• [PROBLEM TO WORK ON] Each record below must be reproduced exactly as it reads, with its images omitted.

• [DATA FOR ANALYSIS]

___

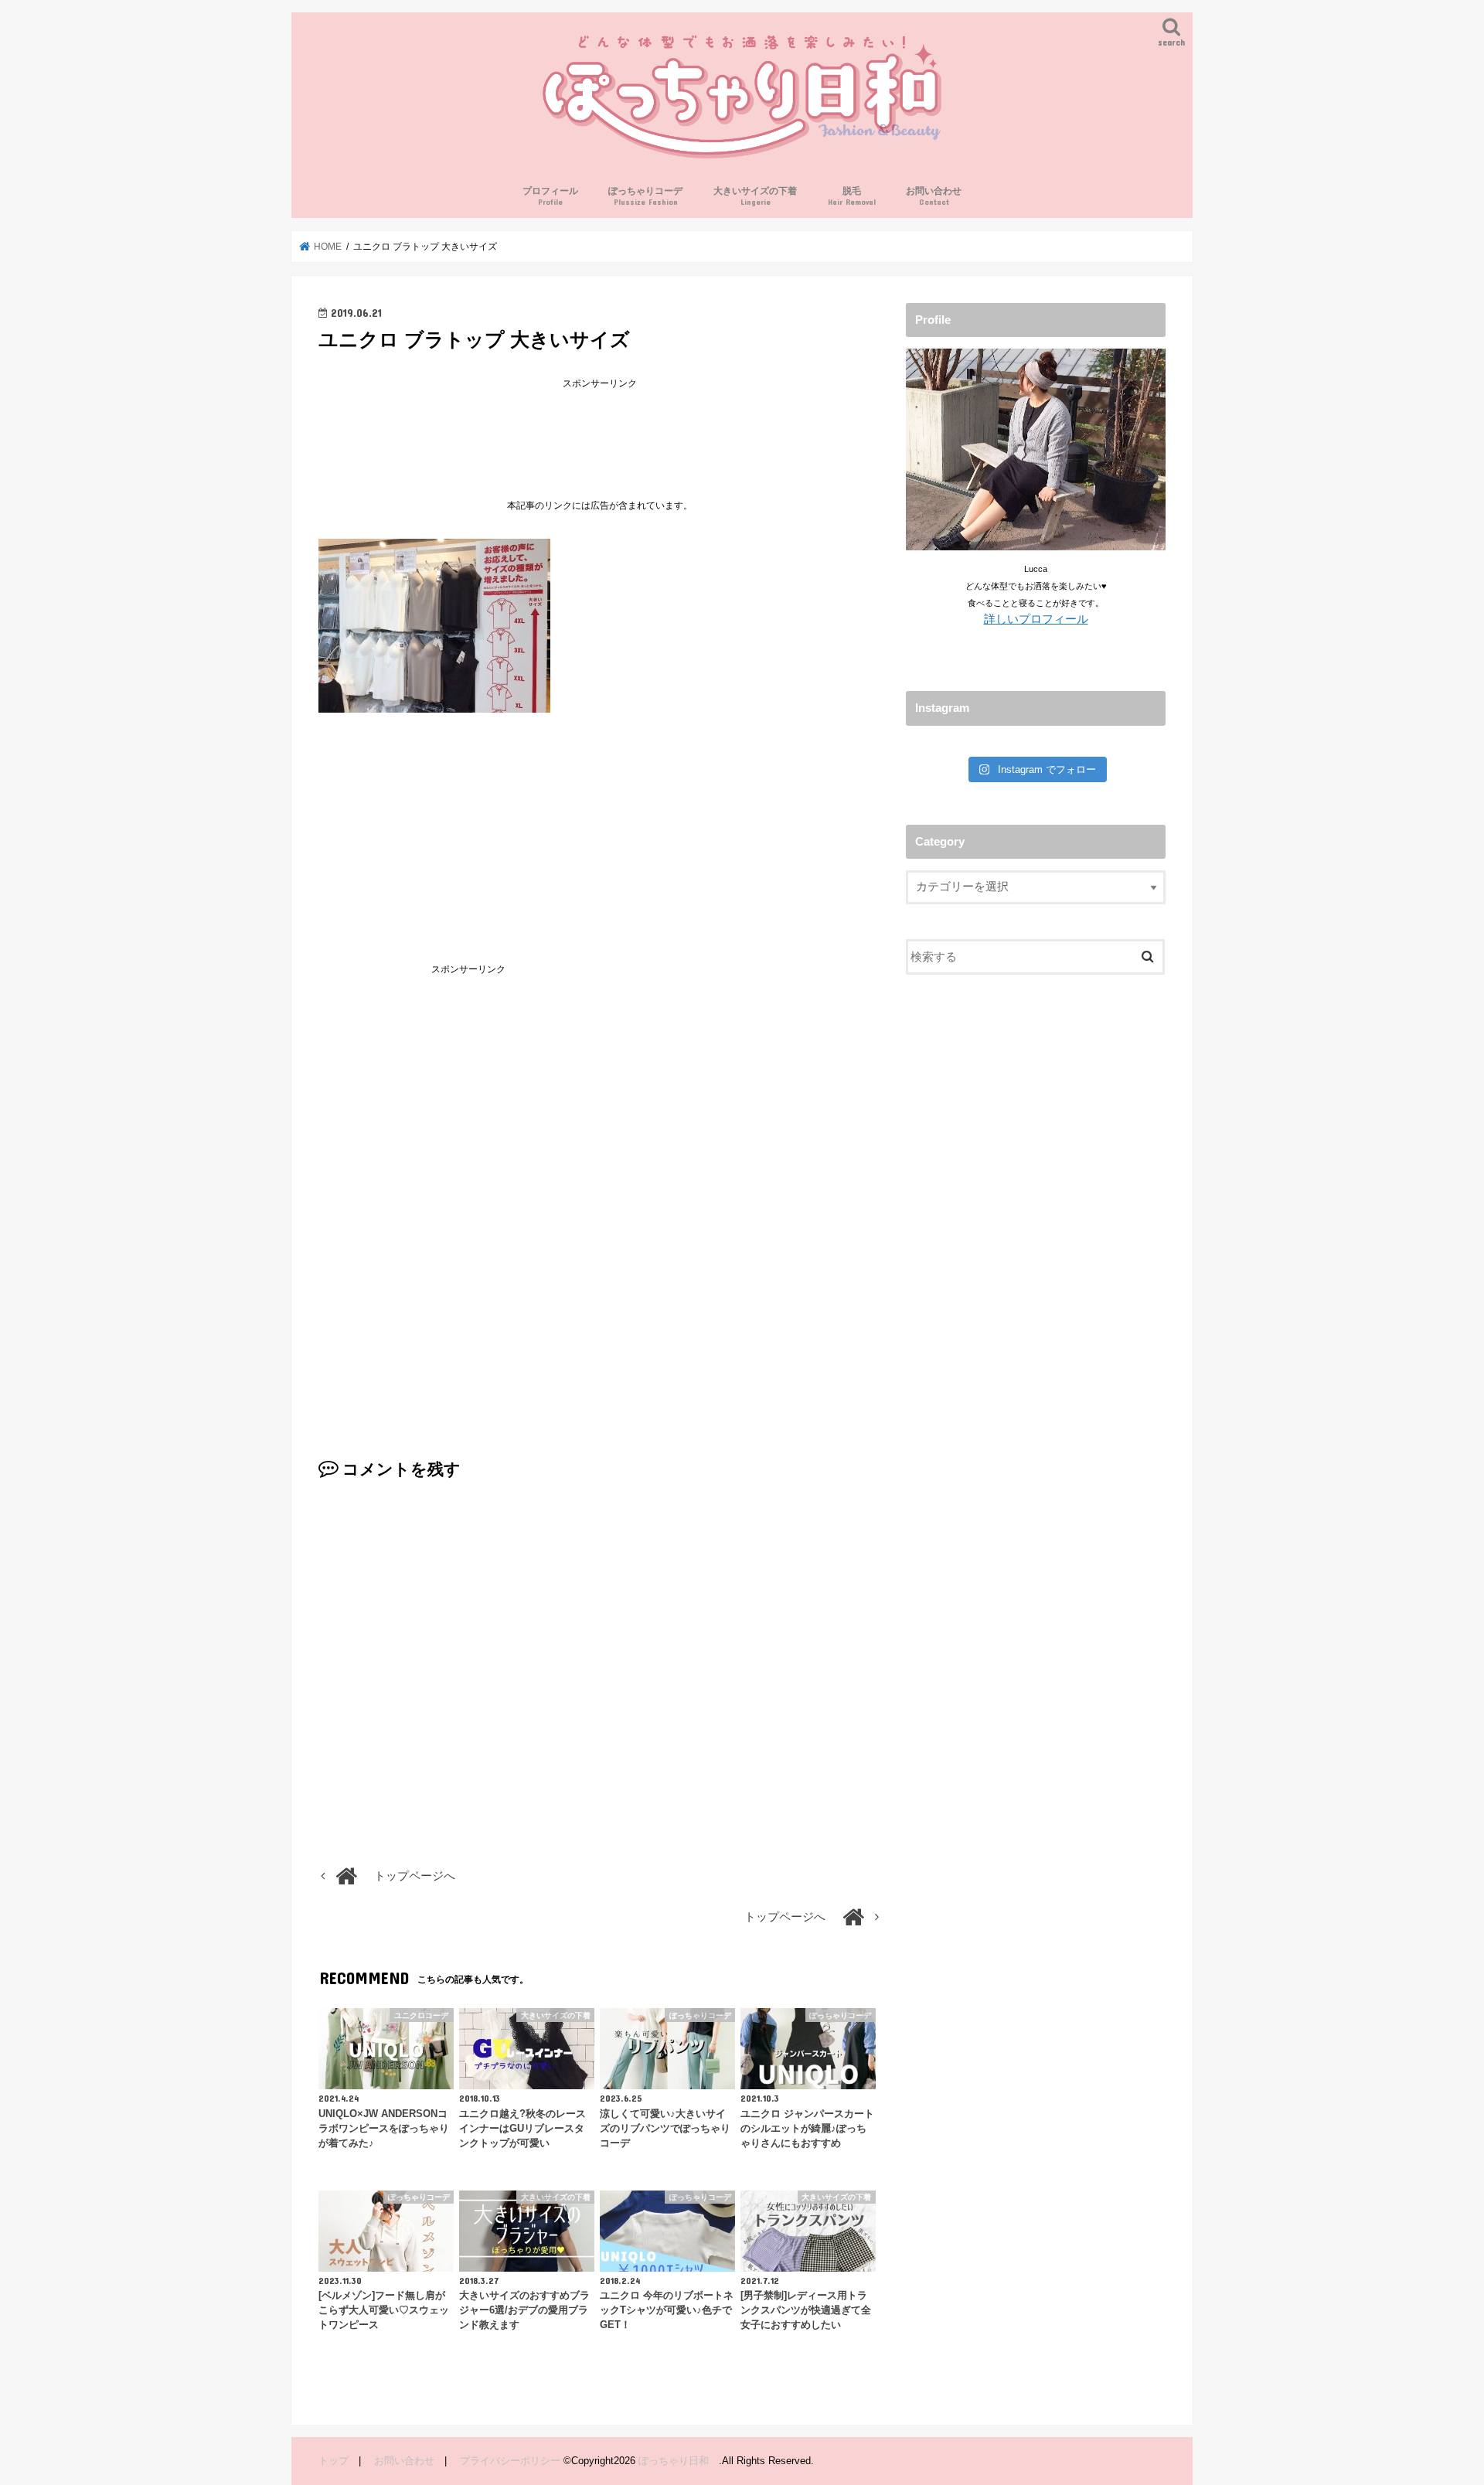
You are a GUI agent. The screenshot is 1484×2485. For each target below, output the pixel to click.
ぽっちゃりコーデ (645, 196)
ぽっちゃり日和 (678, 2460)
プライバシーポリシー (510, 2460)
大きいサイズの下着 (755, 196)
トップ (333, 2460)
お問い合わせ (934, 196)
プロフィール (550, 196)
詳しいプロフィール (1036, 619)
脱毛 (852, 196)
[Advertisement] (599, 428)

___

• [TASK SOLUTION]
You are a GUI agent. The screenshot is 1484×2485. For each target below, output the pixel to click.
ぽっちゃりコーデ (645, 196)
ぽっちゃり日和 (678, 2460)
プライバシーポリシー (510, 2460)
大きいサイズの下着 (755, 196)
トップ (333, 2460)
お問い合わせ (934, 196)
プロフィール (550, 196)
詳しいプロフィール (1036, 619)
脱毛 (852, 196)
[Advertisement] (599, 428)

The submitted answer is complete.